Rometty: IBM Faces ‘Rocky Time’

IBM

IBM’s growth may have stalled, but it is now poised for the future, according to chief executive Virginia Rometty

IBM is poised for a new generation of technology change in the coming decade, chief executive Virginia Rometty told The New York Times on Sunday ahead of the company’s annual investor meeting on Wednesday.
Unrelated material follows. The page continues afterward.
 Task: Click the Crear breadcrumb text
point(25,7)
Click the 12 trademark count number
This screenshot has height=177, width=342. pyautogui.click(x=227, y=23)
The company currently faces a “rocky time”, she said, after IBM last month reported its lowest quarterly revenue in five years, and faces challenges from the growth of public cloud services, which are eating into its sales of hardware, software and services for enterprise data centres. IBM is the largest supplier of corporate data centre technology, and as such has the most to lose to cloud-based competition from the likes of Amazon, Microsoft, Google and Salesforce.com.

ibm-logo-server

Asset sales

However, some of IBM’s revenue declines have been intentional, as the company sells off major parts of its business, including the currently in-progress sale to Lenovo of its x86 server business for $2.3 billion (£1.4bn), according to Rometty.

Since 2000, IBM has sold off businesses that collectively generated $16bn in sales, including the sale to Lenovo of its PC business, and since 2012, when Rometty took over as chief executive, it has sold units worth $2bn in revenues, a figure that will rise to $6bn this year with the finalisation of the sale of the server unit, Rometty reportedly said.

“We don’t want empty calories,” she told the Times. “So when people keep pushing us for growth, that is not the No. 1 priority on my list.”

She highlighted IBM’s major investments in emerging areas such as cloud computing, including the $2bn acquisition in June of SoftLayer, as well as investments in big data analytics worth $24bn since 2005, and $1bn in the creation of a business unit centred around its “Watson” artificial intelligence project, which will also be offered as a cloud service.

Cloud growth

IBM has reported that its cloud business grew 69 percent last year, to $4.4bn, but the majority of those revenues still come from private clouds operated by enterprises themselves, rather than public clouds such as those operated by Amazon, Google and others.

The company said in January it is investing $1.2bn in “public cloud” data centres, aiming to have 40 cloud centres in 15 countries by the end of this year.